### Work required
Reproduce the line that holds "Ламели для гаража (122, 1890)" together with all the lines after it up to the end of the entries.

### Provided material
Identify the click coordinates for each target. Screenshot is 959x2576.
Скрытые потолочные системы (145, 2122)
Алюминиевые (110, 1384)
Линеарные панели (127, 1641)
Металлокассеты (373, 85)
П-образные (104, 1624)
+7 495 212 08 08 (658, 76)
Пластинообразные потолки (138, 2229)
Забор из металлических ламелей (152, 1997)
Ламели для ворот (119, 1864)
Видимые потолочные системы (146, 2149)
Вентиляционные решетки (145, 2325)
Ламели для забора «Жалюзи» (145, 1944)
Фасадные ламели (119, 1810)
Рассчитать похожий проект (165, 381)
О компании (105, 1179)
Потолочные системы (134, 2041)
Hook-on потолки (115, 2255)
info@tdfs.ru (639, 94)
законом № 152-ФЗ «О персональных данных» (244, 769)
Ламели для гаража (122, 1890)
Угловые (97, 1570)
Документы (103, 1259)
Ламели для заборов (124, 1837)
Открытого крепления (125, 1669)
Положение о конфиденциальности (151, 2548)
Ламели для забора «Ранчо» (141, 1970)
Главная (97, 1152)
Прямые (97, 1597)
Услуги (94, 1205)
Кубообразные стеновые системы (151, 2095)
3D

### Solution to this task
Ламели для гаража (122, 1890)
Угловые (97, 1570)
Документы (103, 1259)
Ламели для заборов (124, 1837)
Открытого крепления (125, 1669)
Положение о конфиденциальности (151, 2548)
Ламели для забора «Ранчо» (141, 1970)
Главная (97, 1152)
Прямые (97, 1597)
Услуги (94, 1205)
Кубообразные стеновые системы (151, 2095)
3D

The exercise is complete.